* _Objective_: Reproduce word for word the lines between the one containing "The height and width of the screenshot is (436, 1568)." and the one containing "Screen dimensions: 1456x819 [x=209, y=766]", inclusive.

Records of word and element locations
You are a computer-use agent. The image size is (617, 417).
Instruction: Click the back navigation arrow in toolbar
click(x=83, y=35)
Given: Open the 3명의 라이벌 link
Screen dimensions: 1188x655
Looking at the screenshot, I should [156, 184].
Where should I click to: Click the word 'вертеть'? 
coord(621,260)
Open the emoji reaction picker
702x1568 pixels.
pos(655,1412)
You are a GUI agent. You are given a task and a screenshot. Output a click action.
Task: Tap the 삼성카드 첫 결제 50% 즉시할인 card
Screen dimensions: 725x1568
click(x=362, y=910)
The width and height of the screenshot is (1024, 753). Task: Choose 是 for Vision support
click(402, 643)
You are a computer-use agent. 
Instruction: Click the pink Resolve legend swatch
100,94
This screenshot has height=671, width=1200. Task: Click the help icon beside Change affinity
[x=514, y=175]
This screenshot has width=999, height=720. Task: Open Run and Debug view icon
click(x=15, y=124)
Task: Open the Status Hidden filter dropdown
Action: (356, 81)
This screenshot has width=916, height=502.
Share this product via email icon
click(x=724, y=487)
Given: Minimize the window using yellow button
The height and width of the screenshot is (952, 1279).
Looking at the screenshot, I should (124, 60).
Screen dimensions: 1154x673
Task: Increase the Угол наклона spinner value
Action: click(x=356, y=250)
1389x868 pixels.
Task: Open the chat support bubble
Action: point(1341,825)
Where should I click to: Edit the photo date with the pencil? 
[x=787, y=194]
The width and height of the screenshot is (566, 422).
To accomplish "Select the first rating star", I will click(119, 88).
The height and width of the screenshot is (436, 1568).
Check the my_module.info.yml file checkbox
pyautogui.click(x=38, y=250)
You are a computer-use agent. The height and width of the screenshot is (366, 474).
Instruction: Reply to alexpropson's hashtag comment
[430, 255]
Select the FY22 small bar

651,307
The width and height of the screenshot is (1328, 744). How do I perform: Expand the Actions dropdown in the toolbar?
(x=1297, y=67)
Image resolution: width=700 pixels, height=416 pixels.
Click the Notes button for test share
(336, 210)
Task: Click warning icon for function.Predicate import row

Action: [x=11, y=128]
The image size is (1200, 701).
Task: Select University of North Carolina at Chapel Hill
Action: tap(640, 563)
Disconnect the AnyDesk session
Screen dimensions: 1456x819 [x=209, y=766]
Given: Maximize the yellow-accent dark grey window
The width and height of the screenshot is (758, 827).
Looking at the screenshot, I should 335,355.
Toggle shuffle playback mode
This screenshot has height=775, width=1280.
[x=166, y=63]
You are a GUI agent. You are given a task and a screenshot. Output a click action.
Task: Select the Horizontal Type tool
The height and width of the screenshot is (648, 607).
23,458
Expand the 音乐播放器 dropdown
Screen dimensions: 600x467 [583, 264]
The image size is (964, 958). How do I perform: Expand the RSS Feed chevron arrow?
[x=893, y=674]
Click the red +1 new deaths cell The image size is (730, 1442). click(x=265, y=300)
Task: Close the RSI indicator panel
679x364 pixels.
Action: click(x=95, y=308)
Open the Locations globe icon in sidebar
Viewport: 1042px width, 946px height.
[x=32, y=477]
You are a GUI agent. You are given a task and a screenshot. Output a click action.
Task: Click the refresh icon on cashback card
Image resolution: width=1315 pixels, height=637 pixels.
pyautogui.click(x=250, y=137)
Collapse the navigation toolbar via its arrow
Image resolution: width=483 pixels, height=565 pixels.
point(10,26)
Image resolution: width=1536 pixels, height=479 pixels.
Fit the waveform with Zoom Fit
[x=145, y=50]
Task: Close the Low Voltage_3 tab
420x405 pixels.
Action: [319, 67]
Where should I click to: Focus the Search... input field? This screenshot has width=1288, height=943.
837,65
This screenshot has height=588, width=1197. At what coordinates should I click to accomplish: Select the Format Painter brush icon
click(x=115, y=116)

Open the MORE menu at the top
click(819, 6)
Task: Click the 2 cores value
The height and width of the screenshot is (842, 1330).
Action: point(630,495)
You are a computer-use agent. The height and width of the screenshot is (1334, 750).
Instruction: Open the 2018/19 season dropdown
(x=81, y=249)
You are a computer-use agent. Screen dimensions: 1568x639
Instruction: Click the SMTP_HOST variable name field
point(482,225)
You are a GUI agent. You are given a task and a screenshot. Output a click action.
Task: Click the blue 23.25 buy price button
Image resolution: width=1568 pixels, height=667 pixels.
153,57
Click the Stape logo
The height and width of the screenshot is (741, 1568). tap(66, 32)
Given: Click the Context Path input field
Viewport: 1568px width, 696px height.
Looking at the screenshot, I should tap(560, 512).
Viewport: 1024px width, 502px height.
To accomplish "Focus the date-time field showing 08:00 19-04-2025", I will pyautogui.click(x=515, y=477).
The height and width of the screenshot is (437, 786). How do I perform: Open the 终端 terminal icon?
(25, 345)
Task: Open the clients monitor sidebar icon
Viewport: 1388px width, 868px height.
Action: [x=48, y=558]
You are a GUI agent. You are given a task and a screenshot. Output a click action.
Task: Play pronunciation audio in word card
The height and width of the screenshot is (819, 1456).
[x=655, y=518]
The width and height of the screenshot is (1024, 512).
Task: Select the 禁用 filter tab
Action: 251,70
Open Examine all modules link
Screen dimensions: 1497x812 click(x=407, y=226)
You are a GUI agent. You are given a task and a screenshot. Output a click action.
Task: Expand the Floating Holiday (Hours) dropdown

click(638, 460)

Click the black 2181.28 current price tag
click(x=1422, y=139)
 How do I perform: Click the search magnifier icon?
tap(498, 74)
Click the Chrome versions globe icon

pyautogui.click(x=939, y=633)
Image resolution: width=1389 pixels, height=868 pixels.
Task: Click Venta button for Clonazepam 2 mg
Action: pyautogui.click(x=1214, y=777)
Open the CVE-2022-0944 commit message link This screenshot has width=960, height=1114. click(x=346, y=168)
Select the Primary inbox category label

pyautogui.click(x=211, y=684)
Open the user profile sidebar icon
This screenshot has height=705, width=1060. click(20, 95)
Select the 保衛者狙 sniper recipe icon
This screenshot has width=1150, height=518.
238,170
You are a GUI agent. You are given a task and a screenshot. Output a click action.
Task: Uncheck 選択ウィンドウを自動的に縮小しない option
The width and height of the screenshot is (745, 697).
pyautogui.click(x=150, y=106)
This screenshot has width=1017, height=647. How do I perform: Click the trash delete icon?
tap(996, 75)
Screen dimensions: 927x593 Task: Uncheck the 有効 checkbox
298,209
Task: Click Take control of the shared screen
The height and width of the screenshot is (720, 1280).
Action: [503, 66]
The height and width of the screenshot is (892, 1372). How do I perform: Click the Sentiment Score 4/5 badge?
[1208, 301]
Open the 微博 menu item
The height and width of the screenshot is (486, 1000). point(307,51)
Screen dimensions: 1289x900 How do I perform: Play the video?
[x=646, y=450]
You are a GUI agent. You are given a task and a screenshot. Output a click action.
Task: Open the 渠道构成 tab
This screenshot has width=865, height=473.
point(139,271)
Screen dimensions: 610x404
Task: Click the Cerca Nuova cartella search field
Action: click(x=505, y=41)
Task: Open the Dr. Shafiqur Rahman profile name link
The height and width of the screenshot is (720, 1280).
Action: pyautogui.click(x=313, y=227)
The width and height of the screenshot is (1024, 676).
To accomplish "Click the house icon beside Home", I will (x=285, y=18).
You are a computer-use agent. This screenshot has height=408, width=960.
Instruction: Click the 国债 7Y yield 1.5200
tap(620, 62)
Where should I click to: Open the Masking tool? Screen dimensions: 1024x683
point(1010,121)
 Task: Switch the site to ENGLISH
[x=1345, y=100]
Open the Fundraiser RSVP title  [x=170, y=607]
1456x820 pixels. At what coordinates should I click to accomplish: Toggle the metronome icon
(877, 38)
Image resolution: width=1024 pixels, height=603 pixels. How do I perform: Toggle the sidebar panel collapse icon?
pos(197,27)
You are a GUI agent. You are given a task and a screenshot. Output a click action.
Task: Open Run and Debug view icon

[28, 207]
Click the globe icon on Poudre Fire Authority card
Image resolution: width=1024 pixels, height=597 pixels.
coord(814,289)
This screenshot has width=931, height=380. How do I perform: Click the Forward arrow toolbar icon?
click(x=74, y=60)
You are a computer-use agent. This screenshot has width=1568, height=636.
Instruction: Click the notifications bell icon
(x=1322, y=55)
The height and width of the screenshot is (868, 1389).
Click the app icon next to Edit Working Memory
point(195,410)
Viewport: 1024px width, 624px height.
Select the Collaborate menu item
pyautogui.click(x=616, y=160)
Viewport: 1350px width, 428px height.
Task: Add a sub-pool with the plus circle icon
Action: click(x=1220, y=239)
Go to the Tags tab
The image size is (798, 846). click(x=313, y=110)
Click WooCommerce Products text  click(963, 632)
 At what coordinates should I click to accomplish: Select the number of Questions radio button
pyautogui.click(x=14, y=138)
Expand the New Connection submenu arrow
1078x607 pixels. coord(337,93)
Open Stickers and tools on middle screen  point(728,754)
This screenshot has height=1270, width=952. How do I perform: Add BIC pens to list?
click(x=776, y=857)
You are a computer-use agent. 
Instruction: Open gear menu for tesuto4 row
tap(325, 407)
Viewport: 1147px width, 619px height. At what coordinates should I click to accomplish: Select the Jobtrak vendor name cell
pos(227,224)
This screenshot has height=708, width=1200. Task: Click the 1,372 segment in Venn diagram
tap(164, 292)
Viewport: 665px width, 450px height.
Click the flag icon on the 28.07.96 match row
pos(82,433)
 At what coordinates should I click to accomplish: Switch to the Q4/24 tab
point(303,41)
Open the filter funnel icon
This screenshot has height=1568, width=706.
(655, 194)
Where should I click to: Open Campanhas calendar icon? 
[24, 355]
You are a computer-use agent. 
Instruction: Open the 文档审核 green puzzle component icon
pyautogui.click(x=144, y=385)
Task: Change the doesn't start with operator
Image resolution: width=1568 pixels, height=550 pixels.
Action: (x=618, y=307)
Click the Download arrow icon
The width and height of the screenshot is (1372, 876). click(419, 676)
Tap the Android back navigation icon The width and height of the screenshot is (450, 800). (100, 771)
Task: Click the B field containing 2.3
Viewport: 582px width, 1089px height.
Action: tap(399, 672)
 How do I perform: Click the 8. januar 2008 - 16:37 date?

* _The solution_:
The height and width of the screenshot is (436, 1568).
Check the my_module.info.yml file checkbox
pyautogui.click(x=38, y=250)
You are a computer-use agent. The height and width of the screenshot is (366, 474).
Instruction: Reply to alexpropson's hashtag comment
[430, 255]
Select the FY22 small bar

651,307
The width and height of the screenshot is (1328, 744). How do I perform: Expand the Actions dropdown in the toolbar?
(x=1297, y=67)
Image resolution: width=700 pixels, height=416 pixels.
Click the Notes button for test share
(336, 210)
Task: Click warning icon for function.Predicate import row

Action: [x=11, y=128]
The image size is (1200, 701).
Task: Select University of North Carolina at Chapel Hill
Action: tap(640, 563)
Disconnect the AnyDesk session
Screen dimensions: 1456x819 [x=209, y=766]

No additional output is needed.